Your instructions: Pull every line containing "agent" from the entries.

-- Given records follows --

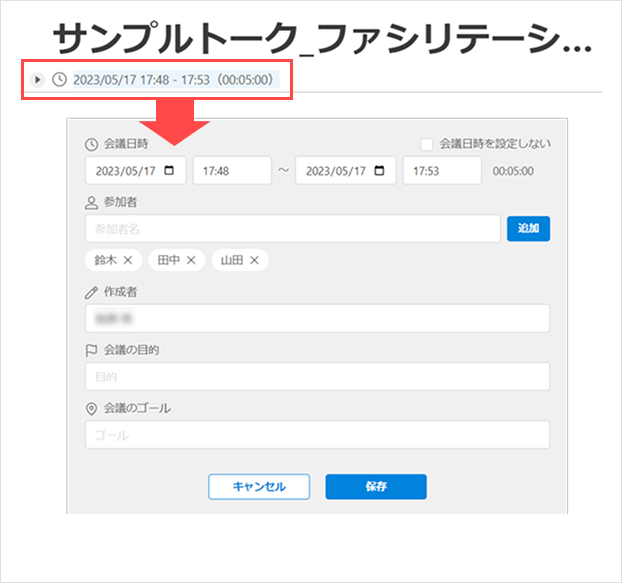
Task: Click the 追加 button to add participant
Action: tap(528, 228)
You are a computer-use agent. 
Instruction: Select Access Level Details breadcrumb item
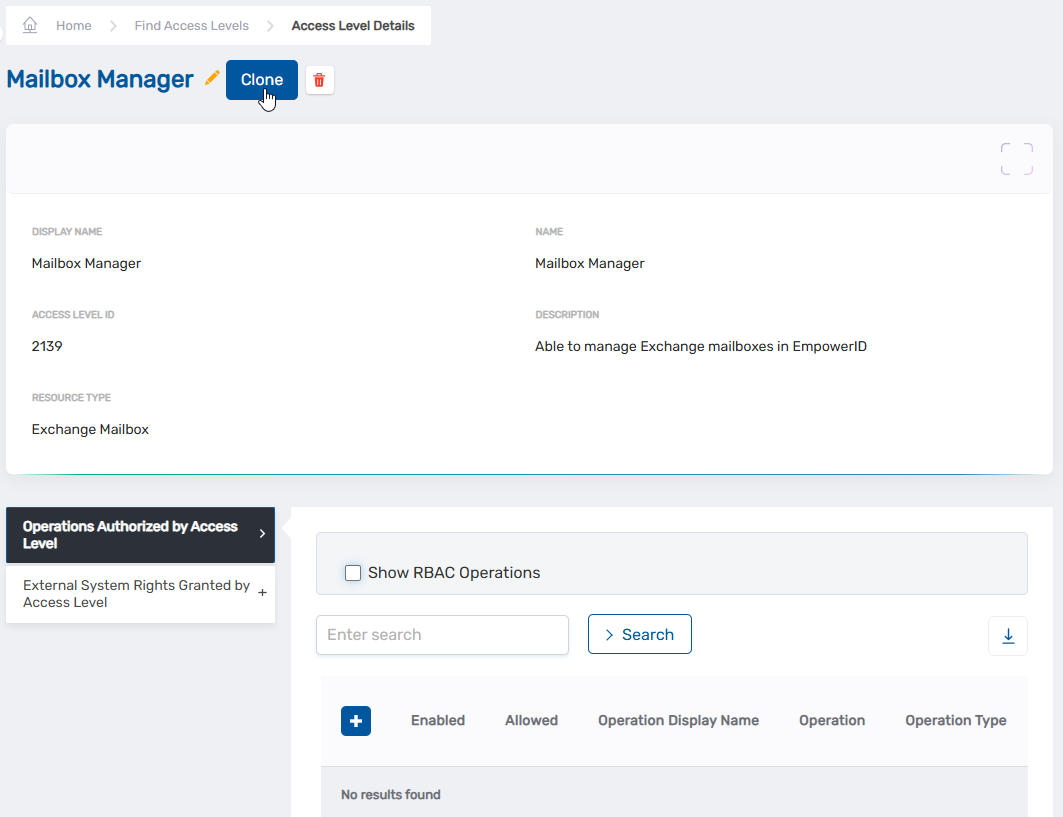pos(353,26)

-- Given records concluded --
-- Given records follows --

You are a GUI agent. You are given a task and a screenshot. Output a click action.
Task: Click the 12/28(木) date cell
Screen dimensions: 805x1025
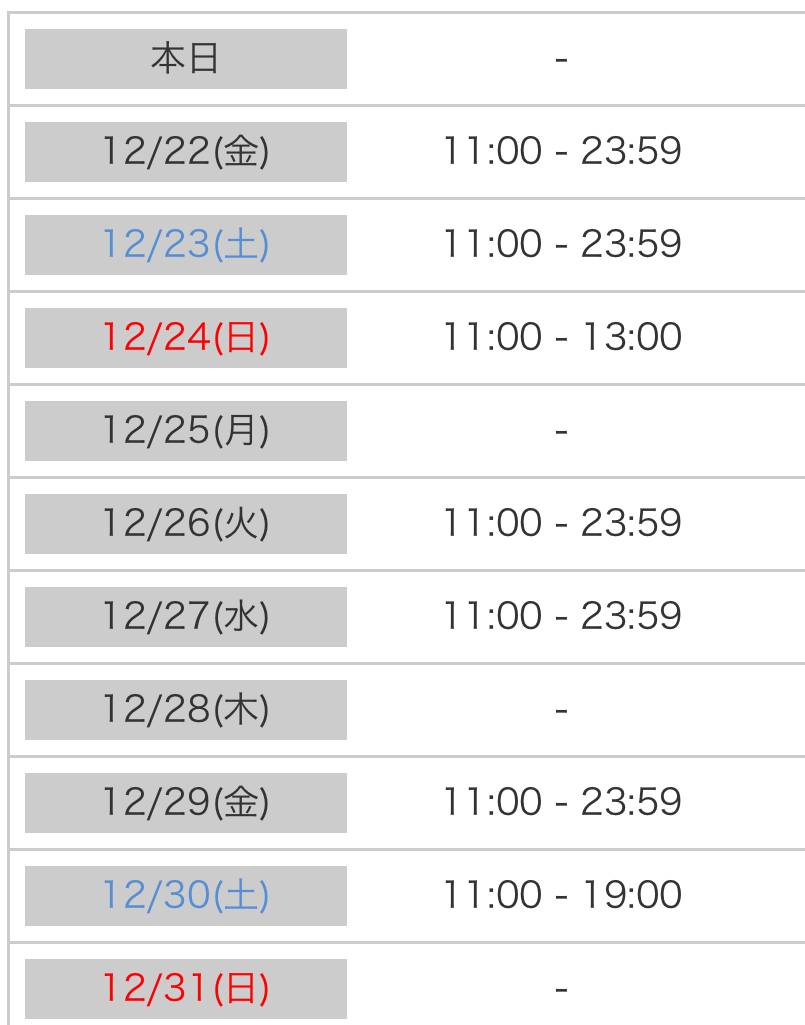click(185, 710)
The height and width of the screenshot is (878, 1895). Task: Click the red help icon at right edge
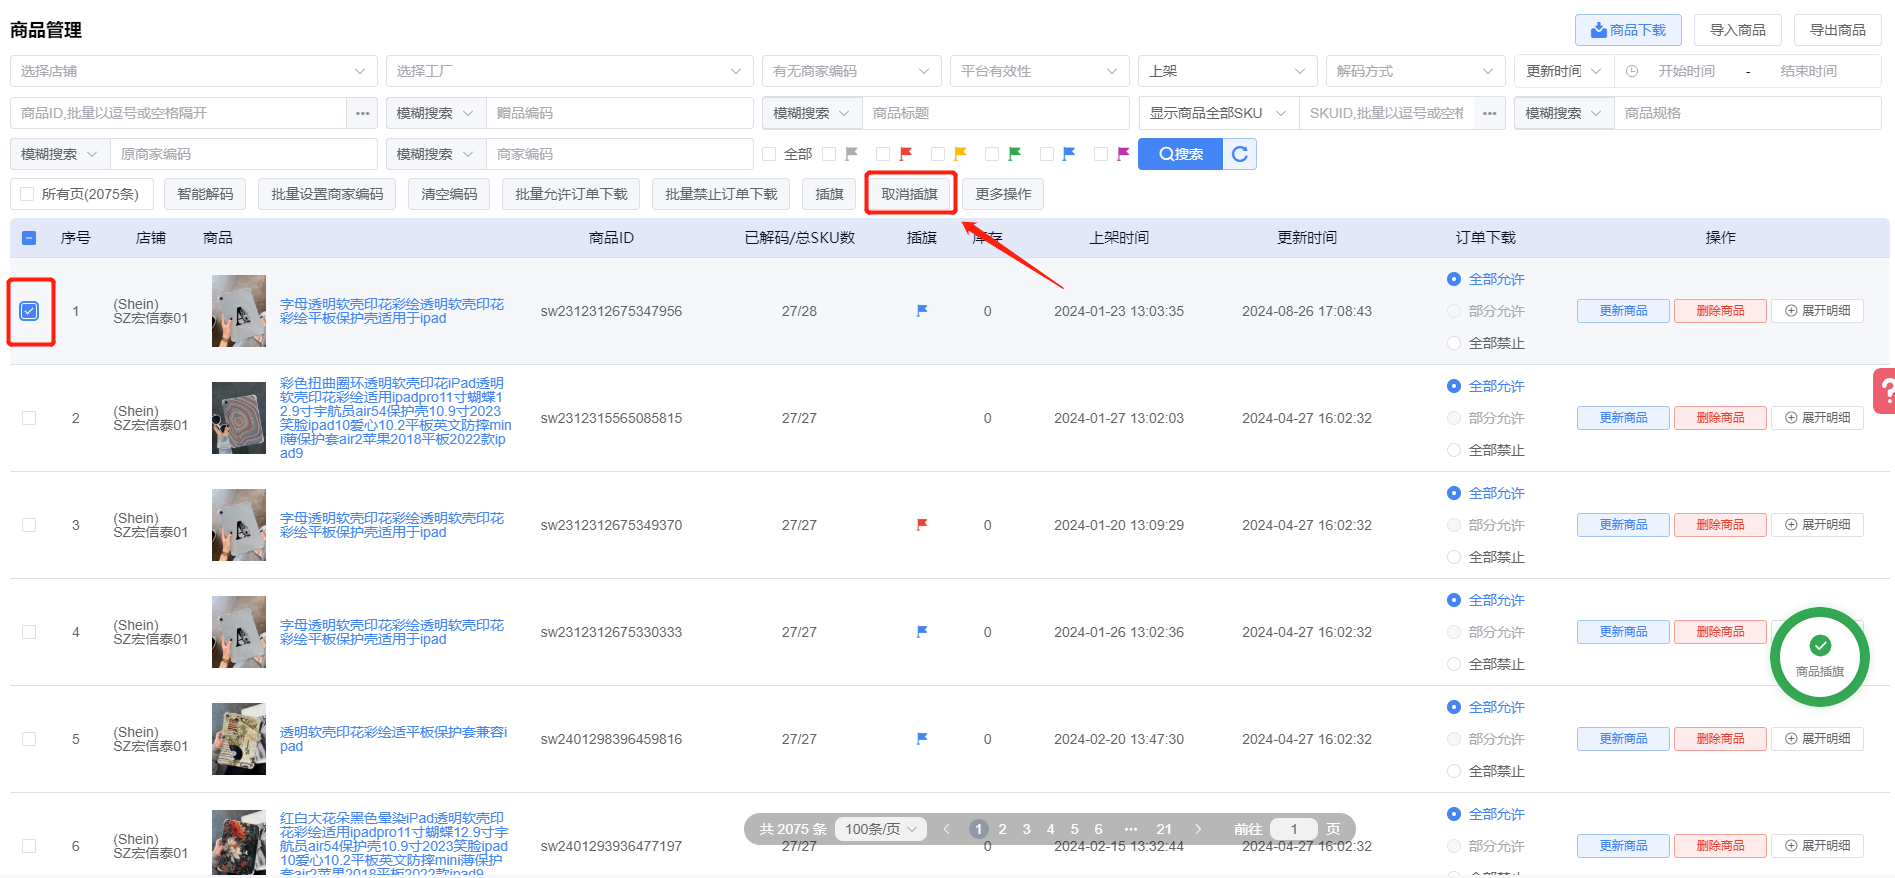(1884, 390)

-- Given records concluded --
-- Given records follows --

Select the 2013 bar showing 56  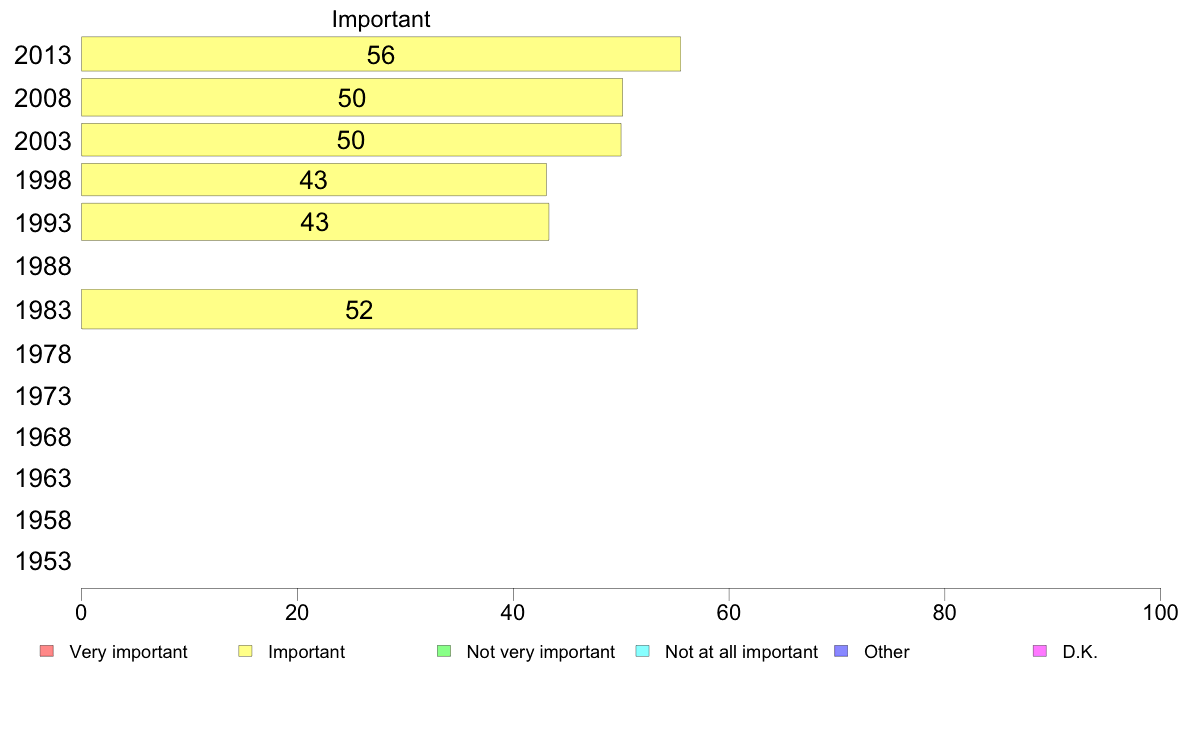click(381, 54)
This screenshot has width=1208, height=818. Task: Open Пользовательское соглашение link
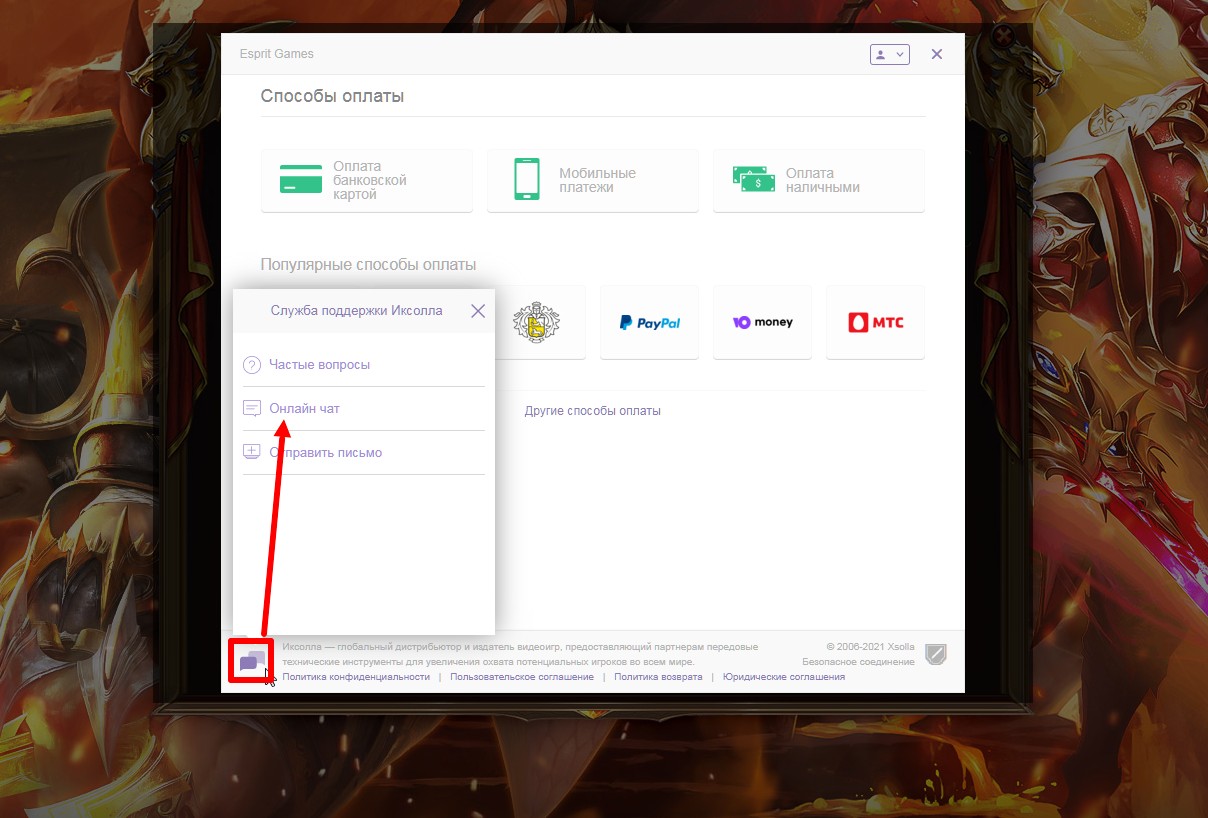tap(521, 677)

-- Given records concluded --

Answer box:
You are a computer-use agent. 
You are a GUI agent. You are given a task and a screenshot. Output a click action.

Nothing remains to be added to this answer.